Trash Culture’s Dr. Who Reviews – The Reign of Terror (1964)

by Chad Denton

The Doctor lands the TARDIS somewhere, angrily telling Barbara and Ian that they’re now home and they must leave. The companions aren’t so sure, but to keep the Doctor from just abandoning them they try to soothe over his ego, with Ian convincing him to at least join them for a drink before they go. Finding that they’ve landed in the middle of a forest, they come across a boy with ragged clothes who tells them that they’re in France, near Paris. The Doctor insists that his landing of the TARDIS was still “quite accurate” – after all, it’s only a hundred miles or so – but Ian adds that they might also have the wrong when. Coming across a seemingly abandoned farmhouse, they learn bit by bit that they’re not only at the time of the French Revolution, but have landed at the height of the Reign of Terror, and that the farmhouse is actually a station on an “underground railroad” designed to help aristocrats and counterrevolutionaries escape the country. Everything comes together when the Doctor and the rest run into two aristocrats, who are being pursued by revolutionary troops. The aristocrats are killed trying to escape, while Ian, Barbara, and Susan are found and arrested by the soldiers. Meanwhile the Doctor is trapped inside the farmhouse, as one of the soldiers burns it down. The boy from earlier, Jean-Pierre, rescues the Doctor and tells him what happened to the others.

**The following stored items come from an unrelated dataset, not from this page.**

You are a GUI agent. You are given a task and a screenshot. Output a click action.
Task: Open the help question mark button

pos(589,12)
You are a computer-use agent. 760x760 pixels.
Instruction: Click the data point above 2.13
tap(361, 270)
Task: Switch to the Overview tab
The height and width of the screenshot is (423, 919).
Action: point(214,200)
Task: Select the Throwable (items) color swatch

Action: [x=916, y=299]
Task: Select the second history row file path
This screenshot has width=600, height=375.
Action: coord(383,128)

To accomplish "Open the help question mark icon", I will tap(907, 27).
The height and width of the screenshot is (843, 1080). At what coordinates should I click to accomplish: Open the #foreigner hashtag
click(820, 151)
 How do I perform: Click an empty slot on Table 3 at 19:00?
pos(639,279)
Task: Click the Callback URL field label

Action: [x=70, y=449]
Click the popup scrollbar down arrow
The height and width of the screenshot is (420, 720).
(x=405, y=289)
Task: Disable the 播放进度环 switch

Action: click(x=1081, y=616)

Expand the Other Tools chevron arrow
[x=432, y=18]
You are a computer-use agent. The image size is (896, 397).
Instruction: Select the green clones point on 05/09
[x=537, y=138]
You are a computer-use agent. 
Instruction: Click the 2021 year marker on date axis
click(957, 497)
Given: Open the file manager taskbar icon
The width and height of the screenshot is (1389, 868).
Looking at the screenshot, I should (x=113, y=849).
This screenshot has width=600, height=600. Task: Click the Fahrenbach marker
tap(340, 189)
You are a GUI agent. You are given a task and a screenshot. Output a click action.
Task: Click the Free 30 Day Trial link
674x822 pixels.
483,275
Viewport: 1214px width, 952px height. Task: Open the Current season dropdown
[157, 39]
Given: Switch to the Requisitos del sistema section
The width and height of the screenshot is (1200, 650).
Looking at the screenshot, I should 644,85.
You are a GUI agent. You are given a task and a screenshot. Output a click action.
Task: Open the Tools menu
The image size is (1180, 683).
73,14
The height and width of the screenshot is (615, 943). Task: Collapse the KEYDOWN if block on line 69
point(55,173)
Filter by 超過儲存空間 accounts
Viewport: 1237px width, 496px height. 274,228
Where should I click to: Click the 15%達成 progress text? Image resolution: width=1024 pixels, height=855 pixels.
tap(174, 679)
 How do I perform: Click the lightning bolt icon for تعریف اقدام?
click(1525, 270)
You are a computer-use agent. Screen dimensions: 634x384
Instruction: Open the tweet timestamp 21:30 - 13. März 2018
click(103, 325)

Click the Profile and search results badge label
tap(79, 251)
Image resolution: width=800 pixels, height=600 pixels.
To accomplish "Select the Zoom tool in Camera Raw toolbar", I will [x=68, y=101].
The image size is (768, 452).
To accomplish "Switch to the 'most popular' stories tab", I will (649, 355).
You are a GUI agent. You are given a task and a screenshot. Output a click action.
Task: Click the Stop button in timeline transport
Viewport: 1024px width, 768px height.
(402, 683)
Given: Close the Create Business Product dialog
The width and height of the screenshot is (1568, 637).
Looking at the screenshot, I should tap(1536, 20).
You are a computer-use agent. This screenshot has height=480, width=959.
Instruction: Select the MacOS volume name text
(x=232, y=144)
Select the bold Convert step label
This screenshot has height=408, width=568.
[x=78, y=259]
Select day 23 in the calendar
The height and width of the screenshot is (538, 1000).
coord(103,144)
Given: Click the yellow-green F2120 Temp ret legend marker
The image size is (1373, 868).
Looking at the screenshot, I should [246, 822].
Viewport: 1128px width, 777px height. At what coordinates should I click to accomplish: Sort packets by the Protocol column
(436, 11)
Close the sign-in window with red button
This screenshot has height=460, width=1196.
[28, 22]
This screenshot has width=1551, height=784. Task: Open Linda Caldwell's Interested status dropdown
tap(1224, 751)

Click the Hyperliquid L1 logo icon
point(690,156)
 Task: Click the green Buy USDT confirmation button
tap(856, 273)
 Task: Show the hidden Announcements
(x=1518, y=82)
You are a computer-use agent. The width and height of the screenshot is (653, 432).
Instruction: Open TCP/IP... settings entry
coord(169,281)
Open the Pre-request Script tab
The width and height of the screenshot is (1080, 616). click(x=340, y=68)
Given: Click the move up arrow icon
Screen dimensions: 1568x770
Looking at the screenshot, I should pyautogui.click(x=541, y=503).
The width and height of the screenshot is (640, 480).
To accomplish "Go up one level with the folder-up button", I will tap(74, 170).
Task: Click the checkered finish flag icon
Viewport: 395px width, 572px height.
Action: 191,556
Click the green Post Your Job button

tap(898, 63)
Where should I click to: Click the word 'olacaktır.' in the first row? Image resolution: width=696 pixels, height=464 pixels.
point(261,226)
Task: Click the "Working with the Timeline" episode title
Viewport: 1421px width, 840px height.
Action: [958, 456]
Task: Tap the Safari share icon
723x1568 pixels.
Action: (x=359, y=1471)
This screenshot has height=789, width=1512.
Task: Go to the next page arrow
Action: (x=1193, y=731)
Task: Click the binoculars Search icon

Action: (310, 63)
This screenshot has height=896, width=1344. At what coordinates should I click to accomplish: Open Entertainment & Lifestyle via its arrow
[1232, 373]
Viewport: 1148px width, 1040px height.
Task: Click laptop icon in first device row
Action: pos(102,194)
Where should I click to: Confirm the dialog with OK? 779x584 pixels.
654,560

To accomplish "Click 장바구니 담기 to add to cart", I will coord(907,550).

In Paris, Ian, Barbara, and Susan are all condemned to die under the guillotine without a trial; Ian and the women are taken to different cells in the Conciergerie. Barbara discovers a weak spot in the cell that might enable them to escape, while Ian shares his cell with a dying British spy who recognizes him as British and begs him to finish his assignment for him by finding another spy named James Stirling at the sign of Le Chien Gris (“The Gray Dog”) and giving him orders to return to Britain. After the spy dies, an official, Lemaitre, interrogates Ian about the spy and then marks Ian off the list of prisoners scheduled to be executed. On his way to Paris to save the others, the Doctor is drafted into a press gang because he manages to piss off the overseer and he isn’t carrying any identification papers (this was before psychic paper). Soon enough, the Doctor exploits the overseer’s greed to help everyone in the press gang escape. As soon as he arrives in Paris, the Doctor acquires the garb of a provincial officer. Susan and Barbara get a lucky break too, as they are rescued while being carted to the guillotine by Jean and Jules, two men in charge of the escape network the Doctor and the others stumbled across before. In the meantime, Ian succeeds in escaping on his own, thanks to, unknown to him, the unexplained intervention of Lemaitre.